Esas mayorías olvidadas, una juventud que se plantó porque tiene propuestas que no han sido escuchadas, estudiantes, maestros, comunidades afro, negras, raizales, territorios que solo existen para explotar sus riquezas naturales con una población en la miseria, esas mayorías están mostrando un camino frente al que los dinosaurios quieren cerrar los ojos. No es un simple estallido, es un grito de esperanza; no es solo resistencia, es el inicio de un despertar.

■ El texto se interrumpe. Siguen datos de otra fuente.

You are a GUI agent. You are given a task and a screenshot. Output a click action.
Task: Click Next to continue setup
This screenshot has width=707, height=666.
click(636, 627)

El país necesita un nuevo modelo participativo, nuevas formas orgánicas para ejercer la política sin estructuras piramidales y sí con estructuras simples; abrir una verdadera participación al ejercicio de ciudadanía, a la diversidad y la pluralidad, es lo que hoy vemos en las calles. ¿Por qué aferrarnos al pasado? Perdamos el miedo por lo nuevo, es hora de despedir a los tiranos y pichones de tiranos y a ese pequeño tirano que llevamos dentro, ese patriarca acomodado.
Necesitamos darle una interpretación de búsqueda, utopía y realidad a las nuevas formas de protesta que van más allá de la esperanza. Me quedo con dos palabras que aparecen en la entrada de la Facultad de Ciencias Políticas y sociología de la Universidad Complutense de Madrid: Fuerza Colombia.